◆ Objective
Give every line of the material below as a Markdown table with the columns "No." and "Text," numbering each row and omitting blank lines.

(Word and item position data)
>> Start

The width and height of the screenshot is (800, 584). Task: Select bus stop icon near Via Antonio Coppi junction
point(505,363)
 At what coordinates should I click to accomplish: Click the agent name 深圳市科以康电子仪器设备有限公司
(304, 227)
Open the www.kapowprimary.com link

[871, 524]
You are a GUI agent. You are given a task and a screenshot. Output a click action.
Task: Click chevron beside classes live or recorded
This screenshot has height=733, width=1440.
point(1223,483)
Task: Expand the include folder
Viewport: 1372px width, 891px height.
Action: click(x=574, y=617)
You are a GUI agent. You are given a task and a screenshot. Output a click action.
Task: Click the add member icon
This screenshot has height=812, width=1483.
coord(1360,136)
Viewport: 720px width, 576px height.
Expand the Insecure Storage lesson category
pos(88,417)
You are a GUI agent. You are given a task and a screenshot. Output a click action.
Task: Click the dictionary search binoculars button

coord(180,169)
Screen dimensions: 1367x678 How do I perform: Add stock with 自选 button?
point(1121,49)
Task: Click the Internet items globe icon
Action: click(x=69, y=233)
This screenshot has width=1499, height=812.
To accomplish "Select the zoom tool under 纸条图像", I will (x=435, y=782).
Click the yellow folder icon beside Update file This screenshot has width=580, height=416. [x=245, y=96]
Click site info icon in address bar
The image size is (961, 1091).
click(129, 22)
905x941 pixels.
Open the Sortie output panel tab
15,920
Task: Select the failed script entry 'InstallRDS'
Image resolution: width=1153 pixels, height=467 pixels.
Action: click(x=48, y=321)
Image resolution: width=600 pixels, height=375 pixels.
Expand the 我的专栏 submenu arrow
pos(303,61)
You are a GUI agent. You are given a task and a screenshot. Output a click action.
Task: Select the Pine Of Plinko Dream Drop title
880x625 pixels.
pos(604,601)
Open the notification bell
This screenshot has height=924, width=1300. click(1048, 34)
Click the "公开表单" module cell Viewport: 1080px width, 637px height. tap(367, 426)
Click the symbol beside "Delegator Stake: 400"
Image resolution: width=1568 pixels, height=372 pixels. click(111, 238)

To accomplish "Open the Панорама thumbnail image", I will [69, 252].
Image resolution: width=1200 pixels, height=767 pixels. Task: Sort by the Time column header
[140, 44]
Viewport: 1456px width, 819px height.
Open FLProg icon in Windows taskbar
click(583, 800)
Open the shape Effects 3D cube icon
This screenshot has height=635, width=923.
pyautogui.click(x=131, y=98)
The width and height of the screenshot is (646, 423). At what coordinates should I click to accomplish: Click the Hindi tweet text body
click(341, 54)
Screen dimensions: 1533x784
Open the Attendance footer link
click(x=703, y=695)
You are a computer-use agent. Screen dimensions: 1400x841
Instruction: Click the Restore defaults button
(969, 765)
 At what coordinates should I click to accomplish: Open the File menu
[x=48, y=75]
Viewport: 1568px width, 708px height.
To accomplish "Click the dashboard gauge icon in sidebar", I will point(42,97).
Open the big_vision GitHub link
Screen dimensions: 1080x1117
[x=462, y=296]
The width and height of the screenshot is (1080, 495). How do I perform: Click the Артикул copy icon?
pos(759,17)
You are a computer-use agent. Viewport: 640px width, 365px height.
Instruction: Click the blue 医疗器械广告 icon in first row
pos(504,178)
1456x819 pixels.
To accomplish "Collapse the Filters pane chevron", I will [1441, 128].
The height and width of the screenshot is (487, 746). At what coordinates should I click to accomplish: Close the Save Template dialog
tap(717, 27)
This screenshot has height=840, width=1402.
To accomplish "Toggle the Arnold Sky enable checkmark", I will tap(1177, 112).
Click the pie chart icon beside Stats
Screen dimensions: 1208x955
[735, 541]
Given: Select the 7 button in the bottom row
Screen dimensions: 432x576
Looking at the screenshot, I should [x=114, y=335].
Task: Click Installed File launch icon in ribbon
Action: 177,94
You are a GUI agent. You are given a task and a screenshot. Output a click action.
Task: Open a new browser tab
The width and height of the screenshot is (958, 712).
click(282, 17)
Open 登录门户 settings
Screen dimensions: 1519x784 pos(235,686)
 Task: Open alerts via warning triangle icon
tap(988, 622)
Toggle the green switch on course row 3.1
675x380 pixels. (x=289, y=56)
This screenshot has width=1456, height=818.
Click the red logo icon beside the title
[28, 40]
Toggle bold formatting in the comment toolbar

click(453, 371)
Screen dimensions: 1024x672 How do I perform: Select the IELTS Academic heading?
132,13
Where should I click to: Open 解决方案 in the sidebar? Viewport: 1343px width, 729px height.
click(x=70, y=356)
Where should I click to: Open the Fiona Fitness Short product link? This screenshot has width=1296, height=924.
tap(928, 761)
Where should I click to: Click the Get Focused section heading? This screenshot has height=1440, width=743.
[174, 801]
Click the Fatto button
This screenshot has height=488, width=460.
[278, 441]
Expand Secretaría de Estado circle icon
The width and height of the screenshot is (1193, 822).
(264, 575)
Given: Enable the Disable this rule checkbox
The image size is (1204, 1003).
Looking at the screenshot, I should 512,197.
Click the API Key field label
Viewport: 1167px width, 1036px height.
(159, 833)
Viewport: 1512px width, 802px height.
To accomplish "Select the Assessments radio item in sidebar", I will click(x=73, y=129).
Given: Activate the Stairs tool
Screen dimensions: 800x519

>> End

◆ Task output
| No. | Text |
|---|---|
| 1 | The width and height of the screenshot is (800, 584). Task: Select bus stop icon near Via Antonio Coppi junction |
| 2 | point(505,363) |
| 3 |  At what coordinates should I click to accomplish: Click the agent name 深圳市科以康电子仪器设备有限公司 |
| 4 | (304, 227) |
| 5 | Open the www.kapowprimary.com link |
| 6 | [871, 524] |
| 7 | You are a GUI agent. You are given a task and a screenshot. Output a click action. |
| 8 | Task: Click chevron beside classes live or recorded |
| 9 | This screenshot has height=733, width=1440. |
| 10 | point(1223,483) |
| 11 | Task: Expand the include folder |
| 12 | Viewport: 1372px width, 891px height. |
| 13 | Action: click(x=574, y=617) |
| 14 | You are a GUI agent. You are given a task and a screenshot. Output a click action. |
| 15 | Task: Click the add member icon |
| 16 | This screenshot has height=812, width=1483. |
| 17 | coord(1360,136) |
| 18 | Viewport: 720px width, 576px height. |
| 19 | Expand the Insecure Storage lesson category |
| 20 | pos(88,417) |
| 21 | You are a GUI agent. You are given a task and a screenshot. Output a click action. |
| 22 | Task: Click the dictionary search binoculars button |
| 23 | coord(180,169) |
| 24 | Screen dimensions: 1367x678 How do I perform: Add stock with 自选 button? |
| 25 | point(1121,49) |
| 26 | Task: Click the Internet items globe icon |
| 27 | Action: click(x=69, y=233) |
| 28 | This screenshot has width=1499, height=812. |
| 29 | To accomplish "Select the zoom tool under 纸条图像", I will (x=435, y=782). |
| 30 | Click the yellow folder icon beside Update file This screenshot has width=580, height=416. [x=245, y=96] |
| 31 | Click site info icon in address bar |
| 32 | The image size is (961, 1091). |
| 33 | click(129, 22) |
| 34 | 905x941 pixels. |
| 35 | Open the Sortie output panel tab |
| 36 | 15,920 |
| 37 | Task: Select the failed script entry 'InstallRDS' |
| 38 | Image resolution: width=1153 pixels, height=467 pixels. |
| 39 | Action: click(x=48, y=321) |
| 40 | Image resolution: width=600 pixels, height=375 pixels. |
| 41 | Expand the 我的专栏 submenu arrow |
| 42 | pos(303,61) |
| 43 | You are a GUI agent. You are given a task and a screenshot. Output a click action. |
| 44 | Task: Select the Pine Of Plinko Dream Drop title |
| 45 | 880x625 pixels. |
| 46 | pos(604,601) |
| 47 | Open the notification bell |
| 48 | This screenshot has height=924, width=1300. click(1048, 34) |
| 49 | Click the "公开表单" module cell Viewport: 1080px width, 637px height. tap(367, 426) |
| 50 | Click the symbol beside "Delegator Stake: 400" |
| 51 | Image resolution: width=1568 pixels, height=372 pixels. click(111, 238) |
| 52 | To accomplish "Open the Панорама thumbnail image", I will [69, 252]. |
| 53 | Image resolution: width=1200 pixels, height=767 pixels. Task: Sort by the Time column header |
| 54 | [140, 44] |
| 55 | Viewport: 1456px width, 819px height. |
| 56 | Open FLProg icon in Windows taskbar |
| 57 | click(583, 800) |
| 58 | Open the shape Effects 3D cube icon |
| 59 | This screenshot has height=635, width=923. |
| 60 | pyautogui.click(x=131, y=98) |
| 61 | The width and height of the screenshot is (646, 423). At what coordinates should I click to accomplish: Click the Hindi tweet text body |
| 62 | click(341, 54) |
| 63 | Screen dimensions: 1533x784 |
| 64 | Open the Attendance footer link |
| 65 | click(x=703, y=695) |
| 66 | You are a computer-use agent. Screen dimensions: 1400x841 |
| 67 | Instruction: Click the Restore defaults button |
| 68 | (969, 765) |
| 69 |  At what coordinates should I click to accomplish: Open the File menu |
| 70 | [x=48, y=75] |
| 71 | Viewport: 1568px width, 708px height. |
| 72 | To accomplish "Click the dashboard gauge icon in sidebar", I will point(42,97). |
| 73 | Open the big_vision GitHub link |
| 74 | Screen dimensions: 1080x1117 |
| 75 | [x=462, y=296] |
| 76 | The width and height of the screenshot is (1080, 495). How do I perform: Click the Артикул copy icon? |
| 77 | pos(759,17) |
| 78 | You are a computer-use agent. Viewport: 640px width, 365px height. |
| 79 | Instruction: Click the blue 医疗器械广告 icon in first row |
| 80 | pos(504,178) |
| 81 | 1456x819 pixels. |
| 82 | To accomplish "Collapse the Filters pane chevron", I will [1441, 128]. |
| 83 | The height and width of the screenshot is (487, 746). At what coordinates should I click to accomplish: Close the Save Template dialog |
| 84 | tap(717, 27) |
| 85 | This screenshot has height=840, width=1402. |
| 86 | To accomplish "Toggle the Arnold Sky enable checkmark", I will tap(1177, 112). |
| 87 | Click the pie chart icon beside Stats |
| 88 | Screen dimensions: 1208x955 |
| 89 | [735, 541] |
| 90 | Given: Select the 7 button in the bottom row |
| 91 | Screen dimensions: 432x576 |
| 92 | Looking at the screenshot, I should [x=114, y=335]. |
| 93 | Task: Click Installed File launch icon in ribbon |
| 94 | Action: 177,94 |
| 95 | You are a GUI agent. You are given a task and a screenshot. Output a click action. |
| 96 | Task: Open a new browser tab |
| 97 | The width and height of the screenshot is (958, 712). |
| 98 | click(282, 17) |
| 99 | Open 登录门户 settings |
| 100 | Screen dimensions: 1519x784 pos(235,686) |
| 101 |  Task: Open alerts via warning triangle icon |
| 102 | tap(988, 622) |
| 103 | Toggle the green switch on course row 3.1 |
| 104 | 675x380 pixels. (x=289, y=56) |
| 105 | This screenshot has width=1456, height=818. |
| 106 | Click the red logo icon beside the title |
| 107 | [28, 40] |
| 108 | Toggle bold formatting in the comment toolbar |
| 109 | click(453, 371) |
| 110 | Screen dimensions: 1024x672 How do I perform: Select the IELTS Academic heading? |
| 111 | 132,13 |
| 112 | Where should I click to: Open 解决方案 in the sidebar? Viewport: 1343px width, 729px height. |
| 113 | click(x=70, y=356) |
| 114 | Where should I click to: Open the Fiona Fitness Short product link? This screenshot has width=1296, height=924. |
| 115 | tap(928, 761) |
| 116 | Where should I click to: Click the Get Focused section heading? This screenshot has height=1440, width=743. |
| 117 | [174, 801] |
| 118 | Click the Fatto button |
| 119 | This screenshot has height=488, width=460. |
| 120 | [278, 441] |
| 121 | Expand Secretaría de Estado circle icon |
| 122 | The width and height of the screenshot is (1193, 822). |
| 123 | (264, 575) |
| 124 | Given: Enable the Disable this rule checkbox |
| 125 | The image size is (1204, 1003). |
| 126 | Looking at the screenshot, I should 512,197. |
| 127 | Click the API Key field label |
| 128 | Viewport: 1167px width, 1036px height. |
| 129 | (159, 833) |
| 130 | Viewport: 1512px width, 802px height. |
| 131 | To accomplish "Select the Assessments radio item in sidebar", I will click(x=73, y=129). |
| 132 | Given: Activate the Stairs tool |
| 133 | Screen dimensions: 800x519 |